Bel pulang sekolah berbunyi. Aku dan murid-murid lain pun segera berhamburan keluar kelas.
Beep.. Beep..
Tiba-tiba handphoneku berbunyi.
1 message received
Piano, jangan lupa rapat OSIS. Ajak Billy dan bendahara kelasmu ya..
Sampai jumpa nanti.. ^_^
Ohya, aku lupa ada rapat OSIS. Buru-buru aku mengejar Billy dan Sinta yang sudah berjalan di depanku.

♥♥ \(≧∇≦)/♥♥
 “Baik, sekian dulu rapat kita kali ini. Saya harap kalian tidak keberatan atas peraturan baru yang mengharuskan pengurus inti kelas menjadi anggota OSIS. Seperti apa yang sudah diungkapkan oleh rekan saya yang lain, kalian akan mendapat banyak manfaat dari organisasi ini. Untuk pertemuan ini kita hanya melihat siapa saja wajah anggota OSIS yang baru. Untuk selanjutnya akan kami tentukan kalian masuk ke dalam sekbid berapa dan nanti akan kami kabarkan kapan rapat selanjutnya. Sekian, terima kasih..” kata Bryan mengakhiri rapat OSISnya siang ini.
Setelah membereskan barangnya masing-masing, satu persatu dari anggota OSIS itu pun keluar ruangan. Saat aku sedang berjalan sambil berdiskusi dengan Temari yang menjadi bendahara kelasku dan rekan OSISku, tiba-tiba Bryan menghampiriku.
“Maaf, bisa ku pinjam dulu temanmu, Sinta?” pinta Bryan sambil memegang tanganku.
Sinta  tersenyum, “Silahkan ketua OSIS. Piano, aku duluan ya..”.
Setelah Sinta pergi, aku melepaskan tanganku dari tangan Bryan.
“Tidak usah bertindak semesra itu di hadapan orang lain. Aku tidak enak dengannya..” protesku.
“Maaf, Pia. Wah, kau ingin aku mesra jika tidak ada orang lain ya? Baik.. Aku akan mesra saat berduaan saja denganmu..” godanya sambil merangkul pundakku.
“Aish, kau apa-apaan?” kataku sambil melepaskan rangkulannya.
“Wah, wajahmu memerah lagi Piano. Kau malu ya?” goda Bryan lagi.
“Ah, sudah jangan menggodaku lagi..” kataku sambil berjalan meninggalkannya.
“Pia, tunggu. Aku lapar belum makan siang. Temani aku makan di kantin ya..” pinta Bryan dengan memasang tampang memelas seolah-olah sudah seminggu tak makan.

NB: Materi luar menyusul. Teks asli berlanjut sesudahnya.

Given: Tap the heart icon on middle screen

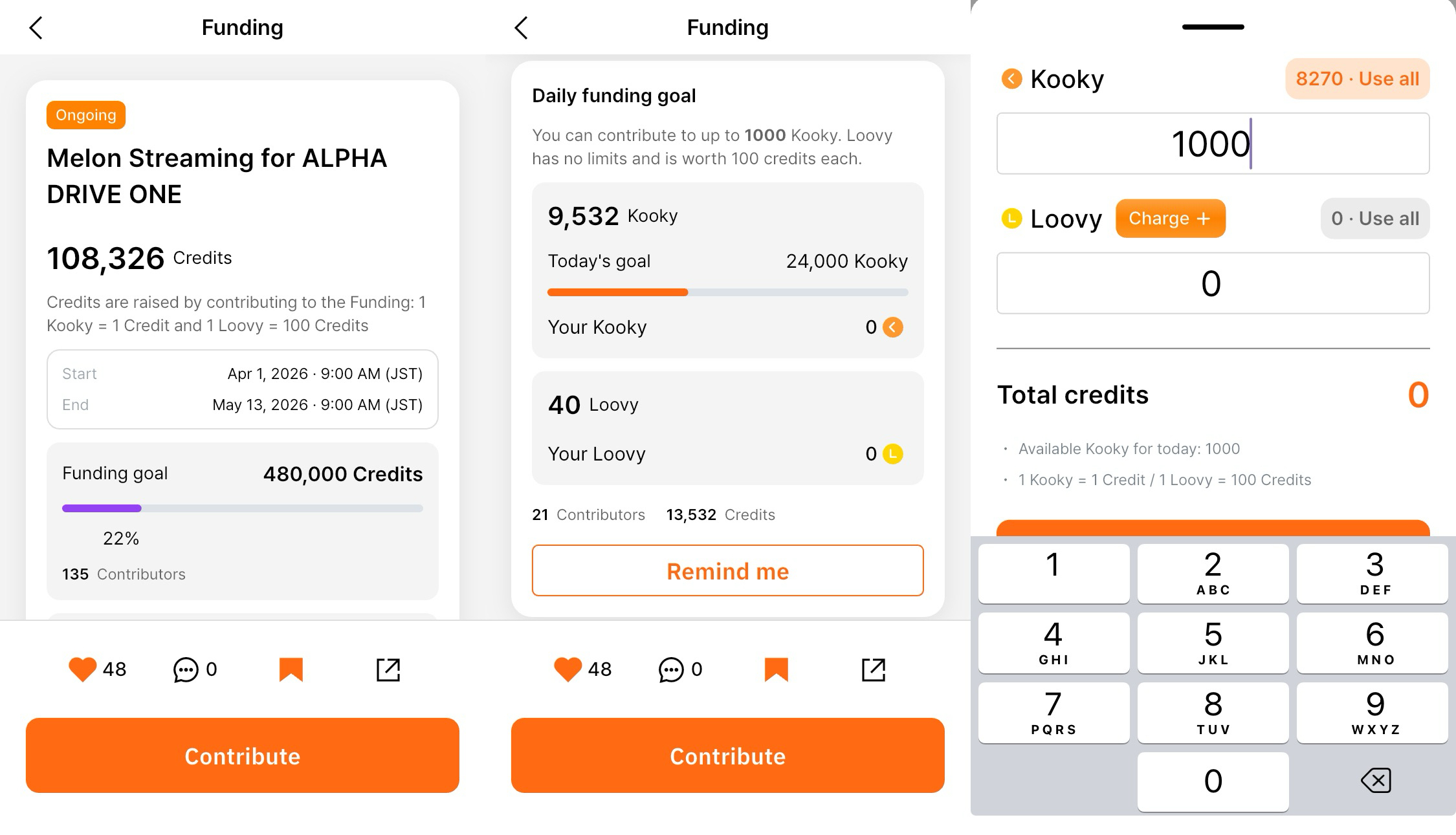Looking at the screenshot, I should 568,669.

“Tidak usah memasang wajah seperti itu. Baik, aku temani..” kataku.
“Hehe.. Terima kasih.. Ayo..” ajaknya sambil menarik tanganku.
Sekilas aku melihat wajahnya yang penuh senyum dan kebahagiaan itu. Entah kenapa aku jadi ikut merasakan senang.
♥♥ \(≧∇≦)/♥♥

“Kau mau makan apa, Pia?” tanya Bryan saat kami sudah berada di kantin.

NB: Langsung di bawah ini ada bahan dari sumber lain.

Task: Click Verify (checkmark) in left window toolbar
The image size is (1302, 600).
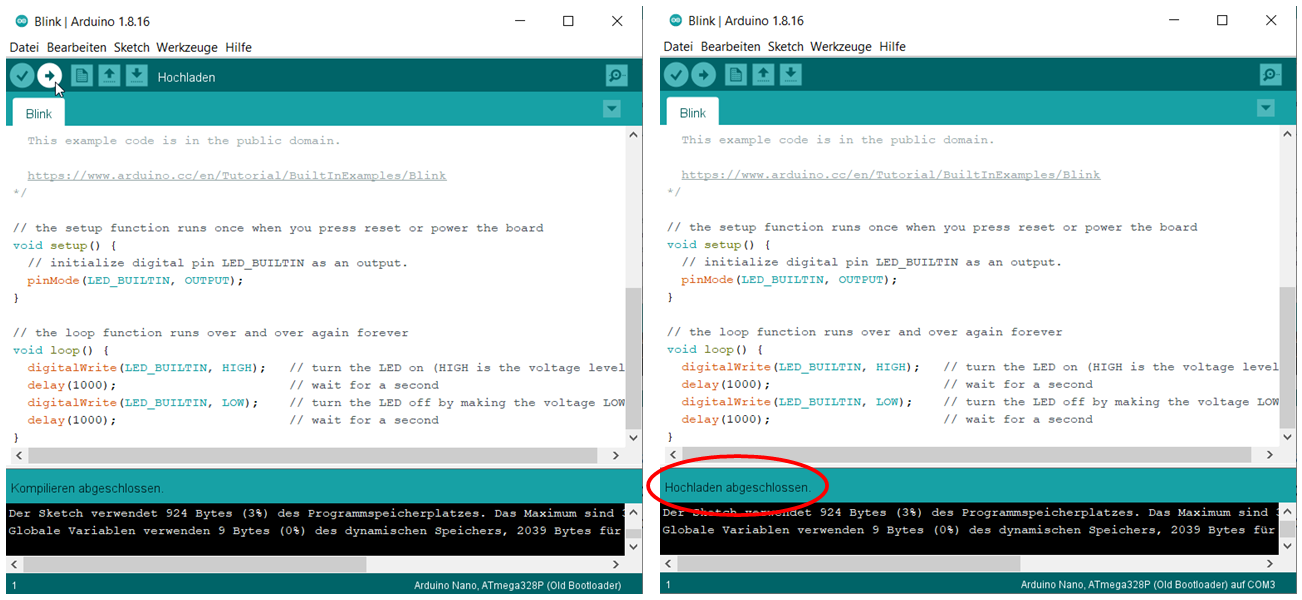Action: (21, 74)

“Aku sudah makan tadi dengan Gissel..” jawabku.
“Kalau begitu kau harus memesan minum. Aku tidak mau makan sendirian. Kau mau minum apa?” tanyanya.
“Ehmm.. Jus Strowberi saja.”
“Baik, aku pesankan dulu ya..” katanya sambil beranjak menuju kios yang menjual jus dan makanan China. Dia memesan mie goreng seafood sepertinya.

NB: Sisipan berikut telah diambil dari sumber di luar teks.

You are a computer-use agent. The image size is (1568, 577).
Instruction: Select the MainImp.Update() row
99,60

“Kenapa istirahat tadi tidak makan?” tanyaku padanya saat ia sudah kembali duduk di hadapanku.
“Tadi aku harus mengurus laporan orientasi bersama rekan OSIS yang lain. Kalau sudah begitu aku lupa waktu, makanya tidak makan siang.”
“Kau ini, organisasi boleh semangat seperti itu. Tapi jangan mengabaikan kesehatan tubuh. Telat makan bisa sakit.” Ceramahku.
Bryan bukannya protes karena telah ku ceramahi, tapi malah tersenyum.
“Aku senang kau cerewet seperti itu. Terima kasih..” katanya sambil tersenyum lagi.
Aku buru-buru mengalihkan pandanganku sebelum mukaku yang memerah ini terlihat olehnya. Tak lama kemudian pesanan kami datang. Ketika tengah asik menyantap pesanan kami, tiba-tiba handphoneku berbunyi.
Aku melihat layar handphoneku.
“Siapa?” tanya Bryan.
“Dari rumah..” jawabku pelan.
Ada apa orang rumah menelponku? Apa ayah yang menelponku? Disuruh apa lagi aku sekarang? Mau dihina seperti apa lagi aku sekarang? Aku hanya memandang handphoneku tanpa berniat untuk mengangkatnya.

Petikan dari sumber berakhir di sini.